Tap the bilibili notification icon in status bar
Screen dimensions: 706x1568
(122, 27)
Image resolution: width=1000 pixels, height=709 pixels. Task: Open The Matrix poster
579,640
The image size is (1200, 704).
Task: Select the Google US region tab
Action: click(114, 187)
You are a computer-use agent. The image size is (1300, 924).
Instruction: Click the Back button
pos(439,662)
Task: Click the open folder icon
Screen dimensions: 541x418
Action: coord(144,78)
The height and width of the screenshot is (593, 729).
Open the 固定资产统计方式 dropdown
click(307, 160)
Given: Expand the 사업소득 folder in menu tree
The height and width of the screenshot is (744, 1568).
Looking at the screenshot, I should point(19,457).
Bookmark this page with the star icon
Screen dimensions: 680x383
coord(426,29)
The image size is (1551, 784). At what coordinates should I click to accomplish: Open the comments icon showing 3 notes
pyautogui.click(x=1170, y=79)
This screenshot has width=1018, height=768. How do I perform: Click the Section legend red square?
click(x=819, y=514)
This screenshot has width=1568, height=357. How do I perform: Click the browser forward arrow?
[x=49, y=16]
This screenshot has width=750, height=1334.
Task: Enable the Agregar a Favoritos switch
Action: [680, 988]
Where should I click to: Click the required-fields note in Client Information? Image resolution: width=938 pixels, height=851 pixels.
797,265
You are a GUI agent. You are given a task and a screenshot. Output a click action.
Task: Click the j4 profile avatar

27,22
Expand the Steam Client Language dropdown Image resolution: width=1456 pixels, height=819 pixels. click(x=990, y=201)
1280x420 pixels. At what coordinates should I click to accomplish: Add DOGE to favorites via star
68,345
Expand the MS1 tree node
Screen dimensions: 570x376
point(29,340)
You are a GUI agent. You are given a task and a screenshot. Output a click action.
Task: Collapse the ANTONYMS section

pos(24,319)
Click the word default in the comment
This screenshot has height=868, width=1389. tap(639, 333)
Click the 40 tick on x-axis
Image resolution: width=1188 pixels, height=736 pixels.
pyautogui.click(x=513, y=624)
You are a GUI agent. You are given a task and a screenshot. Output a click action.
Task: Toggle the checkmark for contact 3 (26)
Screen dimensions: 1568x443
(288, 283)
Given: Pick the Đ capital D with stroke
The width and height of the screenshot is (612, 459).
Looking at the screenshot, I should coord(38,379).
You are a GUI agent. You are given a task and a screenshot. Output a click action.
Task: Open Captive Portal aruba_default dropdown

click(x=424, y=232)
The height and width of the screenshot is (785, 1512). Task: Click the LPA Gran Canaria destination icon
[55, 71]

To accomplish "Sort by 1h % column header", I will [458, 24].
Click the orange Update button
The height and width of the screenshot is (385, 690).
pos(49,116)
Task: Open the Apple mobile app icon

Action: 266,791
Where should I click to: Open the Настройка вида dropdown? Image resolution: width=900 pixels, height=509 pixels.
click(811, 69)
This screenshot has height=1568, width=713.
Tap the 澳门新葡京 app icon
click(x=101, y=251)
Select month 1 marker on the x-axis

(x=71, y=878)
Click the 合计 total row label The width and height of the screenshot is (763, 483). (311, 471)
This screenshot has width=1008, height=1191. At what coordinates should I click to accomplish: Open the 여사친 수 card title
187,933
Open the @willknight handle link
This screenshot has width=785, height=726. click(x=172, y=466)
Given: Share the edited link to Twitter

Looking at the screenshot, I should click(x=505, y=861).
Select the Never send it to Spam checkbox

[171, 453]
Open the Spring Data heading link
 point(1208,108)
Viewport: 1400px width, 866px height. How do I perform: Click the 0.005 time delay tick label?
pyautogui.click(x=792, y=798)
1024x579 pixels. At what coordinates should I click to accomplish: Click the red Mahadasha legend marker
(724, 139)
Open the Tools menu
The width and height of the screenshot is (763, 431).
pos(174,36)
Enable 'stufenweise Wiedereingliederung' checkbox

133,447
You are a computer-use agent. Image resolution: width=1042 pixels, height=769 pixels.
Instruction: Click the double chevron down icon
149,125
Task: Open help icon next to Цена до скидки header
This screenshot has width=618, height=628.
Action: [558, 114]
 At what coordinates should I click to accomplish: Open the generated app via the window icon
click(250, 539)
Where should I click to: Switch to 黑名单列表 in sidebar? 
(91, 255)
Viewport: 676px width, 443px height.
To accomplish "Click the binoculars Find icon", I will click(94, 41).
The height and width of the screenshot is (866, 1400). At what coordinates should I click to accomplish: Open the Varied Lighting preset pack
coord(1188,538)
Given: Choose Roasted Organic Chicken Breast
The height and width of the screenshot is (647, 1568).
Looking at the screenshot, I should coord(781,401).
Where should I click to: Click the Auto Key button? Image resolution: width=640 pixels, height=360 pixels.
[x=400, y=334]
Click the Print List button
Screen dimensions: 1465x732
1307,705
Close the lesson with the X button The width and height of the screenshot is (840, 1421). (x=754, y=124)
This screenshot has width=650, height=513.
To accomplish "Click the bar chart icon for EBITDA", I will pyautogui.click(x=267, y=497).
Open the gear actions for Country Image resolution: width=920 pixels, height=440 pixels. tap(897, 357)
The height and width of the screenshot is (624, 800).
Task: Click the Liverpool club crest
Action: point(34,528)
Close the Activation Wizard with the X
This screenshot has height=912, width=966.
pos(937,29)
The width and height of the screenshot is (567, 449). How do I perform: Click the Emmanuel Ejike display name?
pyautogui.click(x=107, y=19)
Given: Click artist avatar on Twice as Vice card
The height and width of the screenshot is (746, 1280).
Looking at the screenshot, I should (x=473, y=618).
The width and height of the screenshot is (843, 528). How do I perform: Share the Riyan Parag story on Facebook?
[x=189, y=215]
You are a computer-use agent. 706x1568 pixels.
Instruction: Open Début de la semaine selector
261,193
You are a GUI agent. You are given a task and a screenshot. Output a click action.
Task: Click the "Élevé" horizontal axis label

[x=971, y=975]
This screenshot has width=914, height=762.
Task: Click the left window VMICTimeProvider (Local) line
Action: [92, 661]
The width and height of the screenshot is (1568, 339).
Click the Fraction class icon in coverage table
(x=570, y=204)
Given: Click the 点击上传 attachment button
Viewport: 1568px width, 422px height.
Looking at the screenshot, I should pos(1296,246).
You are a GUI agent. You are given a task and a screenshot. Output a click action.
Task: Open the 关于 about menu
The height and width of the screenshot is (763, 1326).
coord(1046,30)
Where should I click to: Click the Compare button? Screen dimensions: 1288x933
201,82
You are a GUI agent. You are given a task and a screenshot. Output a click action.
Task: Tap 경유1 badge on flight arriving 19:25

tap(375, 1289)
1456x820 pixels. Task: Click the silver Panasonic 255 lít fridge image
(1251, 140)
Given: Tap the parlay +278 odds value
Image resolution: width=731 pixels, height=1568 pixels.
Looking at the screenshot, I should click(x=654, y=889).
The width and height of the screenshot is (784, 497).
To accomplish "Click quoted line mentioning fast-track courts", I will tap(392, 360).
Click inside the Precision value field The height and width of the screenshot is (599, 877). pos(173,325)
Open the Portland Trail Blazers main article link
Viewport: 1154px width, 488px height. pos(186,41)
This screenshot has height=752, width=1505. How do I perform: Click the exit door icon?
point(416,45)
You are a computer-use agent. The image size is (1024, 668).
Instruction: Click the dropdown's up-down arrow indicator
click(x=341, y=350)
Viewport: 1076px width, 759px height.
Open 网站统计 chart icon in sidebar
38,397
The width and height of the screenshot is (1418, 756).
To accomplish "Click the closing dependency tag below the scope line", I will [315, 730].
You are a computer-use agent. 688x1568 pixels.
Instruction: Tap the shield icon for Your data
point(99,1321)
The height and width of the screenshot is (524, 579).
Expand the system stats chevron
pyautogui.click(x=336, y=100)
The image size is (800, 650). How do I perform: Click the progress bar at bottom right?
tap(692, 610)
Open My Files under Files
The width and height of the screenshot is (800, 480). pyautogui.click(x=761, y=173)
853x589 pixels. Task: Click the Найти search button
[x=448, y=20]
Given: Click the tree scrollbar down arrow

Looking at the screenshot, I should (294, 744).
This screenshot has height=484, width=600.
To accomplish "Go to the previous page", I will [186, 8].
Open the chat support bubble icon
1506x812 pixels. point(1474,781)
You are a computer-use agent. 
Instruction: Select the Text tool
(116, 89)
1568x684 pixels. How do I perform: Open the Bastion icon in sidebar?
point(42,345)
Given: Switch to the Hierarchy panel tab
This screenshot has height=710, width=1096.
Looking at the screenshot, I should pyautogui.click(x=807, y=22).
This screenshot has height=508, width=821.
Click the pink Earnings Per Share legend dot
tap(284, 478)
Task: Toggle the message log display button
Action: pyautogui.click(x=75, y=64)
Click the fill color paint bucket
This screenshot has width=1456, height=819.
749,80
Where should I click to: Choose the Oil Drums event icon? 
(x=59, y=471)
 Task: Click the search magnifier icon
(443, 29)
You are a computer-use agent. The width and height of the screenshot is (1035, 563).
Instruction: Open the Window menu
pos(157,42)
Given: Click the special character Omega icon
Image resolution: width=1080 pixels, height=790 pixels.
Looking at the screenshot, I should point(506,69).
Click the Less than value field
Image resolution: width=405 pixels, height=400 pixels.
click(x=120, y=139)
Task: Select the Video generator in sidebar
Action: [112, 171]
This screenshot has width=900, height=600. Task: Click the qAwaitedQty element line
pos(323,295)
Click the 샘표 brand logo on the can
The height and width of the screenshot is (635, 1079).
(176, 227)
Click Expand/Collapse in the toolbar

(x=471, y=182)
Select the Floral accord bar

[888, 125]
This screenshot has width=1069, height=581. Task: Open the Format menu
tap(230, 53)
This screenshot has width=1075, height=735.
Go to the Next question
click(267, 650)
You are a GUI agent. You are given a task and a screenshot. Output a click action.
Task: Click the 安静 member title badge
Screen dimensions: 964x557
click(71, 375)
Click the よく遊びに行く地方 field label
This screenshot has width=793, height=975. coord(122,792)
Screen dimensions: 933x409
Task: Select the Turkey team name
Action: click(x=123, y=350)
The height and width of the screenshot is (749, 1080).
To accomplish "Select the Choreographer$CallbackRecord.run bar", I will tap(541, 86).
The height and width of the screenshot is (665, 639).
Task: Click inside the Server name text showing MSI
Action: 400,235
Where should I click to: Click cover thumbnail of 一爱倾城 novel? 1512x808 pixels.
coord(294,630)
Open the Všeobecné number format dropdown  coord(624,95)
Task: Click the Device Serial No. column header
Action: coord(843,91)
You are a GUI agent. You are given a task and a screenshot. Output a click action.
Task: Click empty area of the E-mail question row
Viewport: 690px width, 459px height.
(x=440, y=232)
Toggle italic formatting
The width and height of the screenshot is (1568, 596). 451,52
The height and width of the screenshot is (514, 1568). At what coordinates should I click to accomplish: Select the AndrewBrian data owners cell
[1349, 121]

What the task requires: Can you give the stretch from the start of the rows through the line containing "Expand the Steam", both ends included, as a JSON list of strings with one string per line and blank lines omitted?

Full answer:
[
  "Tap the bilibili notification icon in status bar",
  "Screen dimensions: 706x1568",
  "(122, 27)",
  "Image resolution: width=1000 pixels, height=709 pixels. Task: Open The Matrix poster",
  "579,640",
  "The image size is (1200, 704).",
  "Task: Select the Google US region tab",
  "Action: click(114, 187)",
  "You are a computer-use agent. The image size is (1300, 924).",
  "Instruction: Click the Back button",
  "pos(439,662)",
  "Task: Click the open folder icon",
  "Screen dimensions: 541x418",
  "Action: coord(144,78)",
  "The height and width of the screenshot is (593, 729).",
  "Open the 固定资产统计方式 dropdown",
  "click(307, 160)",
  "Given: Expand the 사업소득 folder in menu tree",
  "The height and width of the screenshot is (744, 1568).",
  "Looking at the screenshot, I should point(19,457).",
  "Bookmark this page with the star icon",
  "Screen dimensions: 680x383",
  "coord(426,29)",
  "The image size is (1551, 784). At what coordinates should I click to accomplish: Open the comments icon showing 3 notes",
  "pyautogui.click(x=1170, y=79)",
  "This screenshot has width=1018, height=768. How do I perform: Click the Section legend red square?",
  "click(x=819, y=514)",
  "This screenshot has width=1568, height=357. How do I perform: Click the browser forward arrow?",
  "[x=49, y=16]",
  "This screenshot has width=750, height=1334.",
  "Task: Enable the Agregar a Favoritos switch",
  "Action: [680, 988]",
  "Where should I click to: Click the required-fields note in Client Information? Image resolution: width=938 pixels, height=851 pixels.",
  "797,265",
  "You are a GUI agent. You are given a task and a screenshot. Output a click action.",
  "Task: Click the j4 profile avatar",
  "27,22",
  "Expand the Steam Client Language dropdown Image resolution: width=1456 pixels, height=819 pixels. click(x=990, y=201)"
]